◆ BRIEF ◆
Below are some entries. Repeat exactly the lines from the one with "2024 (847, 424)" through the one with "2001 (780, 626)", and only those.

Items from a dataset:
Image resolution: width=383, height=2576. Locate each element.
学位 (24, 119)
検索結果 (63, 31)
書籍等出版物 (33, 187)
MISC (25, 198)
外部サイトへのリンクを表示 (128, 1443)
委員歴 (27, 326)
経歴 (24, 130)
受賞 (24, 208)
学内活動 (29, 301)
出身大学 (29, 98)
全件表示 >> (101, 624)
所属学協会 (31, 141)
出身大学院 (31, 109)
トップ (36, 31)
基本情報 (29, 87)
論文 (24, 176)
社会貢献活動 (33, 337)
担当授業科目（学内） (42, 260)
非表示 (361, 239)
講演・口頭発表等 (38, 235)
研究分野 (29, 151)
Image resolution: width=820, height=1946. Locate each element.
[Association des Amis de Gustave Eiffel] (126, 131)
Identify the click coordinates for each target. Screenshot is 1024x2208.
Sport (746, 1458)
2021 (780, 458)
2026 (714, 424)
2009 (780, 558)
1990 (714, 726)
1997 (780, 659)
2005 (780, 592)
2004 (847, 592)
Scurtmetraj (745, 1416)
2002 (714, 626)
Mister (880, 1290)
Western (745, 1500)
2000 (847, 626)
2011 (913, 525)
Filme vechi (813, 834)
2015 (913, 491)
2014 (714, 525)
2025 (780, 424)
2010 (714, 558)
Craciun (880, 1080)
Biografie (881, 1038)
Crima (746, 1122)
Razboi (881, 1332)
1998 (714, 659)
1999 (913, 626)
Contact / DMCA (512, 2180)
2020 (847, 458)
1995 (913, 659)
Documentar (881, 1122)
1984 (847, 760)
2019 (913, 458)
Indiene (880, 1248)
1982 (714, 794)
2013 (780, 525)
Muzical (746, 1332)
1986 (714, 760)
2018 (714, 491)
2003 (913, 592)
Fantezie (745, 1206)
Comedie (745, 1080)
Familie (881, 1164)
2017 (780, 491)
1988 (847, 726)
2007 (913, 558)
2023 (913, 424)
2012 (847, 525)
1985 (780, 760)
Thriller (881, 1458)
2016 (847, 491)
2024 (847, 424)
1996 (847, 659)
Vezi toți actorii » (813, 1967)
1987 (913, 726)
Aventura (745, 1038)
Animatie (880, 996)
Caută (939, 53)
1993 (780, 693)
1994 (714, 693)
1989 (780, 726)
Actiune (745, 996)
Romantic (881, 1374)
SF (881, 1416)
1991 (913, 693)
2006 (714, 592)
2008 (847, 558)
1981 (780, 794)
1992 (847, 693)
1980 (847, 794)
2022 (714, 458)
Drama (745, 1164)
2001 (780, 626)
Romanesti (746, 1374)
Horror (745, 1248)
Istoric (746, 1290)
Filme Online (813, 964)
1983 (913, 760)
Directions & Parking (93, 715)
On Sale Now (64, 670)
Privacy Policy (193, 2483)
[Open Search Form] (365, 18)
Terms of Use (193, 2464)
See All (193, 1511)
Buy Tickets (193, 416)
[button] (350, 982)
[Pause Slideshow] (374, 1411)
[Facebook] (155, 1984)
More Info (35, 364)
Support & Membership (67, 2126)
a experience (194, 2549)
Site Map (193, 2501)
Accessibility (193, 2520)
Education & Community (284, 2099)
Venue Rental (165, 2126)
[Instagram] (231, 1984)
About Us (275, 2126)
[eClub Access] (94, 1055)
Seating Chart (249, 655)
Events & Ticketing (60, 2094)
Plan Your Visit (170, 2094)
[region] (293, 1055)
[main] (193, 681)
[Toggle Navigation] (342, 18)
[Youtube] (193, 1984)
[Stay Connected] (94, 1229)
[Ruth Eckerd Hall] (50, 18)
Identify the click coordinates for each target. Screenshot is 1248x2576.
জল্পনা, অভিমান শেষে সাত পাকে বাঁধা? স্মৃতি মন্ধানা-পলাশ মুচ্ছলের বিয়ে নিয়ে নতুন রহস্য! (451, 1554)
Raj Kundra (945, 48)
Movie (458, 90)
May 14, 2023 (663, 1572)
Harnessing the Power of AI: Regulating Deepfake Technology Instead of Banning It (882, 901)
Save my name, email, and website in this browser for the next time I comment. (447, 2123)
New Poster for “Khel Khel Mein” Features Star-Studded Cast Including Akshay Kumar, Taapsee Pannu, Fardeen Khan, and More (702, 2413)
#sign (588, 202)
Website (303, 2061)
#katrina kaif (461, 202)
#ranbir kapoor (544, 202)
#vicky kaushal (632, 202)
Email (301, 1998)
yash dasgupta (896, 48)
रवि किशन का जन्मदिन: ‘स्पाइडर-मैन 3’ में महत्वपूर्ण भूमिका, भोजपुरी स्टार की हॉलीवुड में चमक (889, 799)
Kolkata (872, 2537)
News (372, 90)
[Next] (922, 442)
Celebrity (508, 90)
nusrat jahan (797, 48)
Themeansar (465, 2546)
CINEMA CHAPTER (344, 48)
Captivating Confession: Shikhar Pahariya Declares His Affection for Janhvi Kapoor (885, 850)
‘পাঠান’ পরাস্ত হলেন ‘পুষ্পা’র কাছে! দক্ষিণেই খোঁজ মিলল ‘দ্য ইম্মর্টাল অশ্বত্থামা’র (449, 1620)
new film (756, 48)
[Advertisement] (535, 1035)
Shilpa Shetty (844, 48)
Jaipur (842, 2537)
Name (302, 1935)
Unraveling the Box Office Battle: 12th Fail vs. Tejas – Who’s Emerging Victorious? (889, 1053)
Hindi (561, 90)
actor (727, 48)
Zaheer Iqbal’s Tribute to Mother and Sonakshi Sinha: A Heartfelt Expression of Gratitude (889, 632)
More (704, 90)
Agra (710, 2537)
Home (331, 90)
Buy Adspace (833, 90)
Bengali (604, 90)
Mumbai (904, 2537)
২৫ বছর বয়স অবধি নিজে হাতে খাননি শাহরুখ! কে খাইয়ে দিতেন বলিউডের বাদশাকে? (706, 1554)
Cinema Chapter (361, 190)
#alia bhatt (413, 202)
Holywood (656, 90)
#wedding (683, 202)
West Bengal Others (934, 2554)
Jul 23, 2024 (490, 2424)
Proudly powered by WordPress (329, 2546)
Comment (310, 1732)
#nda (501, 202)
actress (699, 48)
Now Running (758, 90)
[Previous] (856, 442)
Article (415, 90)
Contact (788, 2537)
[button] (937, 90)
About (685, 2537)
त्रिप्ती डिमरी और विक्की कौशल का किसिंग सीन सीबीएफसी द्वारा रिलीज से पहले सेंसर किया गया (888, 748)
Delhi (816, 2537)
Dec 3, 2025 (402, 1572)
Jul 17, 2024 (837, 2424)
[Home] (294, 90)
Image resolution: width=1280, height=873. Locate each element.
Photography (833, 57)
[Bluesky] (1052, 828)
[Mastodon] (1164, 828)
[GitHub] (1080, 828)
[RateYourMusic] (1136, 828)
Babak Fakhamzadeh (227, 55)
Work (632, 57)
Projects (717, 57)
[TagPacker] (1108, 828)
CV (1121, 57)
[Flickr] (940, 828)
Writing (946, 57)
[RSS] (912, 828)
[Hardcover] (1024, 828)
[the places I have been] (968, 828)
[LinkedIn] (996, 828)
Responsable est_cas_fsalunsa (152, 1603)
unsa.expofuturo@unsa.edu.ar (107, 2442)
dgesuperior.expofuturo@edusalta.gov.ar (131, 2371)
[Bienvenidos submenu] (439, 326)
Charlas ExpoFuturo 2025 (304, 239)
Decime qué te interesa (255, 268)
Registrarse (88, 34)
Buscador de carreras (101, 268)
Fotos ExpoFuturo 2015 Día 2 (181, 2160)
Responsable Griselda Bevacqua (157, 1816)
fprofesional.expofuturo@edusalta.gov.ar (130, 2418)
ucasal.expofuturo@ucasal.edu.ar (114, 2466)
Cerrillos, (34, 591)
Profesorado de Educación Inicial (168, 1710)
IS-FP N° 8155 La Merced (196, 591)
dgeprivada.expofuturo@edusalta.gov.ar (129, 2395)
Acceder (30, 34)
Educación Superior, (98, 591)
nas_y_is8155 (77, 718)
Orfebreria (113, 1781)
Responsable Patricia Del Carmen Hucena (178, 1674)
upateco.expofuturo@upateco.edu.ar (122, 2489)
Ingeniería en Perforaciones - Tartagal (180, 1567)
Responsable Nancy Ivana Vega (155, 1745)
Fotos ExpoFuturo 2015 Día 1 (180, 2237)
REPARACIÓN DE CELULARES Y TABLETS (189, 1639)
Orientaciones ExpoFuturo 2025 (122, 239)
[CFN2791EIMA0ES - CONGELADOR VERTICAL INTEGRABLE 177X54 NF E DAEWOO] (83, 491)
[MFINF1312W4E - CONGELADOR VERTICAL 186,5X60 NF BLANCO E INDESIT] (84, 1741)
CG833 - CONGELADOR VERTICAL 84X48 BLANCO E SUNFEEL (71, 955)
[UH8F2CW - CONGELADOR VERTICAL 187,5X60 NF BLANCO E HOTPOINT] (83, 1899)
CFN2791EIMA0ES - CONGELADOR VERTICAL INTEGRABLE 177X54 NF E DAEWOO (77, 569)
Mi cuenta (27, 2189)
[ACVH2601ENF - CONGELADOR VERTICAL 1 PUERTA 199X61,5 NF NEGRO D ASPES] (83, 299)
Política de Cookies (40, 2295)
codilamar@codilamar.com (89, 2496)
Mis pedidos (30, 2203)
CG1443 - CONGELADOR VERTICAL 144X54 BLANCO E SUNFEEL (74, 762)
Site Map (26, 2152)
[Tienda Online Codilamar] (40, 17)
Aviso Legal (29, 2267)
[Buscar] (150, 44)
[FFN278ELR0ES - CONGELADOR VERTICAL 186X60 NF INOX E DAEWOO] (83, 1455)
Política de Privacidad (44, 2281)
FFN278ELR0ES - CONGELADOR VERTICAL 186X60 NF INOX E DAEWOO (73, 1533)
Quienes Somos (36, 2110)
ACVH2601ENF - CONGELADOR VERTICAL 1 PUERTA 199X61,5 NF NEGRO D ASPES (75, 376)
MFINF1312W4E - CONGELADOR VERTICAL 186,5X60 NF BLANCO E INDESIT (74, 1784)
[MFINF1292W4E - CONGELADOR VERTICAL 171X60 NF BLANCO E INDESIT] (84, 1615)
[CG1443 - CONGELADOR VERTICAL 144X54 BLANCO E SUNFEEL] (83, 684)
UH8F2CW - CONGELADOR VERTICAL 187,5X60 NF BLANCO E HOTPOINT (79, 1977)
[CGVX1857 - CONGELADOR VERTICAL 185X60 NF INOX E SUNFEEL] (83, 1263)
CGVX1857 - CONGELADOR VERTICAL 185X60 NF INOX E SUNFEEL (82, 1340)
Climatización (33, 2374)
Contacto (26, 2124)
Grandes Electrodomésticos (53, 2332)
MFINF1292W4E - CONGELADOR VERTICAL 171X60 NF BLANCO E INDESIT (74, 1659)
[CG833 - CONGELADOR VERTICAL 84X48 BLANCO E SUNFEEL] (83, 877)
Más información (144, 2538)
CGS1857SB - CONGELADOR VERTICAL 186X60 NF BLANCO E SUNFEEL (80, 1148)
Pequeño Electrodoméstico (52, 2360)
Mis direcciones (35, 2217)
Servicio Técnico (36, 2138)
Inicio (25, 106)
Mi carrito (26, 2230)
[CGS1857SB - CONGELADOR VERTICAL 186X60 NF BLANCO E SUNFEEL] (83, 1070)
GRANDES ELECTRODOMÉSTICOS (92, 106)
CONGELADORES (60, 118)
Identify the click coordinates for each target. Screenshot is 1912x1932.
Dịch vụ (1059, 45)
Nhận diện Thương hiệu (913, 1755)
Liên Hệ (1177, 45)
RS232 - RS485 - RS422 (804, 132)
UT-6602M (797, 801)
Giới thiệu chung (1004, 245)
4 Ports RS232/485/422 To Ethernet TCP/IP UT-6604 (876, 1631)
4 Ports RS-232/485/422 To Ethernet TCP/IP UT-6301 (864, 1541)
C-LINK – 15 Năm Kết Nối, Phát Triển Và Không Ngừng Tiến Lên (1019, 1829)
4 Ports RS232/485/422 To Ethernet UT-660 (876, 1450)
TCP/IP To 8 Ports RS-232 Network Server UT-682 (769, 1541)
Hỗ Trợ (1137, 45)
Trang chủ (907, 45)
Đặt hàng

◆ TASK ANSWER ◆
2024 (847, 424)
1996 (847, 659)
Vezi toți actorii » (813, 1967)
1987 (913, 726)
Aventura (745, 1038)
Animatie (880, 996)
Caută (939, 53)
1993 (780, 693)
1994 (714, 693)
1989 (780, 726)
Actiune (745, 996)
Romantic (881, 1374)
SF (881, 1416)
1991 (913, 693)
2006 (714, 592)
2008 (847, 558)
1981 (780, 794)
1992 (847, 693)
1980 (847, 794)
2022 (714, 458)
Drama (745, 1164)
2001 (780, 626)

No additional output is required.